[Collected data]
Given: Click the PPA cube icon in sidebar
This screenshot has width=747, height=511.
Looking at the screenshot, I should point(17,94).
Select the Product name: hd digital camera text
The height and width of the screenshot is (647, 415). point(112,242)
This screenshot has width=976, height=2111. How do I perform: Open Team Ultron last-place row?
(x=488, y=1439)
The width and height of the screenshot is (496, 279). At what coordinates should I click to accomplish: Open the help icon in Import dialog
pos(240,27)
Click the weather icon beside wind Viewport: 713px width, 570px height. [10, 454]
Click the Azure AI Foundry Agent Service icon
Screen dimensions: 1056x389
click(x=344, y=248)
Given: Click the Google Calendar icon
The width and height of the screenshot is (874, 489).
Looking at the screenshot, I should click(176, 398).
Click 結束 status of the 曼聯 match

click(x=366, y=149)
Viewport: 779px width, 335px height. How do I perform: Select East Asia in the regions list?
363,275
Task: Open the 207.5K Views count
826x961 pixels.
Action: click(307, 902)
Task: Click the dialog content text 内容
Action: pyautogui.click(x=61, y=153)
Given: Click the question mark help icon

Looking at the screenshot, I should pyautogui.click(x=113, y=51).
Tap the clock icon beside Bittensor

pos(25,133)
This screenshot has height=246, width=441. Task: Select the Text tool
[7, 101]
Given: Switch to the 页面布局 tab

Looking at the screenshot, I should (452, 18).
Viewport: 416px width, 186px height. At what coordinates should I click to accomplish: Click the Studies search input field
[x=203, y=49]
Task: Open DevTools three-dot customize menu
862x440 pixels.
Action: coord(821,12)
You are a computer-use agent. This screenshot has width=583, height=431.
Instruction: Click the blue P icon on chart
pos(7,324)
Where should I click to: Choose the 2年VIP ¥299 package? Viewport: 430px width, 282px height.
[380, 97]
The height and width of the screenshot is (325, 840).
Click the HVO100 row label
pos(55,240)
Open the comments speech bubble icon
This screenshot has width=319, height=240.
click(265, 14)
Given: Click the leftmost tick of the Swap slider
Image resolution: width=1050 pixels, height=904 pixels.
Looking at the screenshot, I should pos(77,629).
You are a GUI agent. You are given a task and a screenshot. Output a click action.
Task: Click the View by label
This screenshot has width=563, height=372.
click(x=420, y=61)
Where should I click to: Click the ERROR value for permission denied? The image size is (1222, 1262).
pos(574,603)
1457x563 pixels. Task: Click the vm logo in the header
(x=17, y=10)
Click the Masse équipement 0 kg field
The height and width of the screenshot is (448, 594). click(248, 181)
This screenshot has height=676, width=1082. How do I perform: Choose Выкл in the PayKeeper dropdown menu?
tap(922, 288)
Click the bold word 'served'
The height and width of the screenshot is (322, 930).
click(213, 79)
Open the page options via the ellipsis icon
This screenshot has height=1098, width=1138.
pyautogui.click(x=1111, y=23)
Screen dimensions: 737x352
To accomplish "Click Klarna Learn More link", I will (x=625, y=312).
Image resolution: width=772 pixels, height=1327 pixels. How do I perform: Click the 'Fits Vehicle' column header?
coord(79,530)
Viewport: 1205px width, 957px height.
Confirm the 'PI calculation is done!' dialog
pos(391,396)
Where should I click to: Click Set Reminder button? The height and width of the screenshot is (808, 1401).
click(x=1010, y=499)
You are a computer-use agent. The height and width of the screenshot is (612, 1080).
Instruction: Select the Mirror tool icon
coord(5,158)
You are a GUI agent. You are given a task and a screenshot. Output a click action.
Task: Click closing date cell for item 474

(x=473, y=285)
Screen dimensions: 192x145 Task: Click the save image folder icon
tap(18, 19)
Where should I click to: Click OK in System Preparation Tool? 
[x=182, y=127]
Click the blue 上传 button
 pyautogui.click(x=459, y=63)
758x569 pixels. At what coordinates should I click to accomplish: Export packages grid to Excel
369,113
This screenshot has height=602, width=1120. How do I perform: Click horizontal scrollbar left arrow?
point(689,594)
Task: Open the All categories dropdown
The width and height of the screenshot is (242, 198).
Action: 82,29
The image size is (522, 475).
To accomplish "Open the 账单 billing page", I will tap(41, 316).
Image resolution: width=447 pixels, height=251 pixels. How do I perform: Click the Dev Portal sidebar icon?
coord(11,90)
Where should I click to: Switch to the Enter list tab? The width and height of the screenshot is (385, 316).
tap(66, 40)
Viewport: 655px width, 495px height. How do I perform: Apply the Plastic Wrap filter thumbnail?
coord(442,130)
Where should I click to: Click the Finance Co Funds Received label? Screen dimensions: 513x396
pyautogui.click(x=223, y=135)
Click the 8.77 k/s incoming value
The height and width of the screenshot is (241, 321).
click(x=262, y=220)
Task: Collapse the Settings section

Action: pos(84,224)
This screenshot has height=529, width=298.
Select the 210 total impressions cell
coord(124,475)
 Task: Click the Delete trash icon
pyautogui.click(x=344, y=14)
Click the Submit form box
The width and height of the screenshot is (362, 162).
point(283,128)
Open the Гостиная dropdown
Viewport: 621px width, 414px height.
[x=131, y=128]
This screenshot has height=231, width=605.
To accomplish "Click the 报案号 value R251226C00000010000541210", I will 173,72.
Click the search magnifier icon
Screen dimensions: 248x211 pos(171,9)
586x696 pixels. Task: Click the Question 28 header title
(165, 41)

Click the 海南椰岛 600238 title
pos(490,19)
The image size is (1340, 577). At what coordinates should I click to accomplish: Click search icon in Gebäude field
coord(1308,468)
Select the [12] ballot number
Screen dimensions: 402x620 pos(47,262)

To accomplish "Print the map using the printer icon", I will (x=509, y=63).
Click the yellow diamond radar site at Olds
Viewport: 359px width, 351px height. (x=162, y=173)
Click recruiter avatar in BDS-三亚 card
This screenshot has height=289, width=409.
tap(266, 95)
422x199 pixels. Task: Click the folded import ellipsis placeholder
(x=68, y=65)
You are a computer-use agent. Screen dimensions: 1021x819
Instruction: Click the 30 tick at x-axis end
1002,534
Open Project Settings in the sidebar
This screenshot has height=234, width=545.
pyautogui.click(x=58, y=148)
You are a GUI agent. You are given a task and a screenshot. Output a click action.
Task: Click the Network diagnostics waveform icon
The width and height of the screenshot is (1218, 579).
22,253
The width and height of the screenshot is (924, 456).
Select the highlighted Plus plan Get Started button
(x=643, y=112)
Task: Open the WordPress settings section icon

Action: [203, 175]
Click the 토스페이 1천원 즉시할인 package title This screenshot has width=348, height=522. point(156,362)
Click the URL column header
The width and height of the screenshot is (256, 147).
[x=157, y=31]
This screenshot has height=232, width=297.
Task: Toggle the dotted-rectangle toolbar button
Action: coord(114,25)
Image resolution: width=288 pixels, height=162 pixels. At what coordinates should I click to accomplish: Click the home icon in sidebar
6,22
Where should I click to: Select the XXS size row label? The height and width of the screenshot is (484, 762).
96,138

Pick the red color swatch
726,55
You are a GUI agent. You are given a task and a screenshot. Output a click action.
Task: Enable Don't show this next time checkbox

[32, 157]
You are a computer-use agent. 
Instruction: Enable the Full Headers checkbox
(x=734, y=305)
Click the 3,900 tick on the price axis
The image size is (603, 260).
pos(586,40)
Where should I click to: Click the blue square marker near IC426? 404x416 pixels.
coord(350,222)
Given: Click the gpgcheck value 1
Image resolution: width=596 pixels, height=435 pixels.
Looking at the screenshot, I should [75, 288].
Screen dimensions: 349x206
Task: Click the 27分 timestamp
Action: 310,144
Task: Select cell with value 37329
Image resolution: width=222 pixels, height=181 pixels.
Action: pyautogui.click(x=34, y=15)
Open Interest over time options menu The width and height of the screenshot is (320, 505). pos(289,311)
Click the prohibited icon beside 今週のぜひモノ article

- _Task statement_: All records must be transcribed exactly, with none left out.

- _Solved exercise_:
Given: Click the PPA cube icon in sidebar
This screenshot has width=747, height=511.
Looking at the screenshot, I should point(17,94).
Select the Product name: hd digital camera text
The height and width of the screenshot is (647, 415). point(112,242)
This screenshot has width=976, height=2111. How do I perform: Open Team Ultron last-place row?
(x=488, y=1439)
The width and height of the screenshot is (496, 279). At what coordinates should I click to accomplish: Open the help icon in Import dialog
pos(240,27)
Click the weather icon beside wind Viewport: 713px width, 570px height. [10, 454]
Click the Azure AI Foundry Agent Service icon
Screen dimensions: 1056x389
click(x=344, y=248)
Given: Click the Google Calendar icon
The width and height of the screenshot is (874, 489).
Looking at the screenshot, I should click(176, 398).
Click 結束 status of the 曼聯 match

click(x=366, y=149)
Viewport: 779px width, 335px height. How do I perform: Select East Asia in the regions list?
363,275
Task: Open the 207.5K Views count
826x961 pixels.
Action: click(307, 902)
Task: Click the dialog content text 内容
Action: pyautogui.click(x=61, y=153)
Given: Click the question mark help icon

Looking at the screenshot, I should pyautogui.click(x=113, y=51).
Tap the clock icon beside Bittensor

pos(25,133)
This screenshot has height=246, width=441. Task: Select the Text tool
[7, 101]
Given: Switch to the 页面布局 tab

Looking at the screenshot, I should (452, 18).
Viewport: 416px width, 186px height. At what coordinates should I click to accomplish: Click the Studies search input field
[x=203, y=49]
Task: Open DevTools three-dot customize menu
862x440 pixels.
Action: coord(821,12)
You are a computer-use agent. This screenshot has width=583, height=431.
Instruction: Click the blue P icon on chart
pos(7,324)
Where should I click to: Choose the 2年VIP ¥299 package? Viewport: 430px width, 282px height.
[380, 97]
The height and width of the screenshot is (325, 840).
Click the HVO100 row label
pos(55,240)
Open the comments speech bubble icon
This screenshot has width=319, height=240.
click(265, 14)
Given: Click the leftmost tick of the Swap slider
Image resolution: width=1050 pixels, height=904 pixels.
Looking at the screenshot, I should pos(77,629).
You are a GUI agent. You are given a task and a screenshot. Output a click action.
Task: Click the View by label
This screenshot has width=563, height=372.
click(x=420, y=61)
Where should I click to: Click the ERROR value for permission denied? The image size is (1222, 1262).
pos(574,603)
1457x563 pixels. Task: Click the vm logo in the header
(x=17, y=10)
Click the Masse équipement 0 kg field
The height and width of the screenshot is (448, 594). click(248, 181)
This screenshot has height=676, width=1082. How do I perform: Choose Выкл in the PayKeeper dropdown menu?
tap(922, 288)
Click the bold word 'served'
The height and width of the screenshot is (322, 930).
click(213, 79)
Open the page options via the ellipsis icon
This screenshot has height=1098, width=1138.
pyautogui.click(x=1111, y=23)
Screen dimensions: 737x352
To accomplish "Click Klarna Learn More link", I will (x=625, y=312).
Image resolution: width=772 pixels, height=1327 pixels. How do I perform: Click the 'Fits Vehicle' column header?
coord(79,530)
Viewport: 1205px width, 957px height.
Confirm the 'PI calculation is done!' dialog
pos(391,396)
Where should I click to: Click Set Reminder button? The height and width of the screenshot is (808, 1401).
click(x=1010, y=499)
You are a computer-use agent. The height and width of the screenshot is (612, 1080).
Instruction: Select the Mirror tool icon
coord(5,158)
You are a GUI agent. You are given a task and a screenshot. Output a click action.
Task: Click closing date cell for item 474

(x=473, y=285)
Screen dimensions: 192x145 Task: Click the save image folder icon
tap(18, 19)
Where should I click to: Click OK in System Preparation Tool? 
[x=182, y=127]
Click the blue 上传 button
 pyautogui.click(x=459, y=63)
758x569 pixels. At what coordinates should I click to accomplish: Export packages grid to Excel
369,113
This screenshot has height=602, width=1120. How do I perform: Click horizontal scrollbar left arrow?
point(689,594)
Task: Open the All categories dropdown
The width and height of the screenshot is (242, 198).
Action: 82,29
The image size is (522, 475).
To accomplish "Open the 账单 billing page", I will tap(41, 316).
Image resolution: width=447 pixels, height=251 pixels. How do I perform: Click the Dev Portal sidebar icon?
coord(11,90)
Where should I click to: Switch to the Enter list tab? The width and height of the screenshot is (385, 316).
tap(66, 40)
Viewport: 655px width, 495px height. How do I perform: Apply the Plastic Wrap filter thumbnail?
coord(442,130)
Where should I click to: Click the Finance Co Funds Received label? Screen dimensions: 513x396
pyautogui.click(x=223, y=135)
Click the 8.77 k/s incoming value
The height and width of the screenshot is (241, 321).
click(x=262, y=220)
Task: Collapse the Settings section

Action: pos(84,224)
This screenshot has height=529, width=298.
Select the 210 total impressions cell
coord(124,475)
 Task: Click the Delete trash icon
pyautogui.click(x=344, y=14)
Click the Submit form box
The width and height of the screenshot is (362, 162).
point(283,128)
Open the Гостиная dropdown
Viewport: 621px width, 414px height.
[x=131, y=128]
This screenshot has height=231, width=605.
To accomplish "Click the 报案号 value R251226C00000010000541210", I will 173,72.
Click the search magnifier icon
Screen dimensions: 248x211 pos(171,9)
586x696 pixels. Task: Click the Question 28 header title
(165, 41)

Click the 海南椰岛 600238 title
pos(490,19)
The image size is (1340, 577). At what coordinates should I click to accomplish: Click search icon in Gebäude field
coord(1308,468)
Select the [12] ballot number
Screen dimensions: 402x620 pos(47,262)

To accomplish "Print the map using the printer icon", I will (x=509, y=63).
Click the yellow diamond radar site at Olds
Viewport: 359px width, 351px height. (x=162, y=173)
Click recruiter avatar in BDS-三亚 card
This screenshot has height=289, width=409.
tap(266, 95)
422x199 pixels. Task: Click the folded import ellipsis placeholder
(x=68, y=65)
You are a computer-use agent. Screen dimensions: 1021x819
Instruction: Click the 30 tick at x-axis end
1002,534
Open Project Settings in the sidebar
This screenshot has height=234, width=545.
pyautogui.click(x=58, y=148)
You are a GUI agent. You are given a task and a screenshot. Output a click action.
Task: Click the Network diagnostics waveform icon
The width and height of the screenshot is (1218, 579).
22,253
The width and height of the screenshot is (924, 456).
Select the highlighted Plus plan Get Started button
(x=643, y=112)
Task: Open the WordPress settings section icon

Action: [203, 175]
Click the 토스페이 1천원 즉시할인 package title This screenshot has width=348, height=522. point(156,362)
Click the URL column header
The width and height of the screenshot is (256, 147).
[x=157, y=31]
This screenshot has height=232, width=297.
Task: Toggle the dotted-rectangle toolbar button
Action: coord(114,25)
Image resolution: width=288 pixels, height=162 pixels. At what coordinates should I click to accomplish: Click the home icon in sidebar
6,22
Where should I click to: Select the XXS size row label? The height and width of the screenshot is (484, 762).
96,138

Pick the red color swatch
726,55
You are a GUI agent. You are given a task and a screenshot. Output a click action.
Task: Enable Don't show this next time checkbox

[32, 157]
You are a computer-use agent. 
Instruction: Enable the Full Headers checkbox
(x=734, y=305)
Click the 3,900 tick on the price axis
The image size is (603, 260).
pos(586,40)
Where should I click to: Click the blue square marker near IC426? 404x416 pixels.
coord(350,222)
Given: Click the gpgcheck value 1
Image resolution: width=596 pixels, height=435 pixels.
Looking at the screenshot, I should [75, 288].
Screen dimensions: 349x206
Task: Click the 27分 timestamp
Action: 310,144
Task: Select cell with value 37329
Image resolution: width=222 pixels, height=181 pixels.
Action: pyautogui.click(x=34, y=15)
Open Interest over time options menu The width and height of the screenshot is (320, 505). pos(289,311)
Click the prohibited icon beside 今週のぜひモノ article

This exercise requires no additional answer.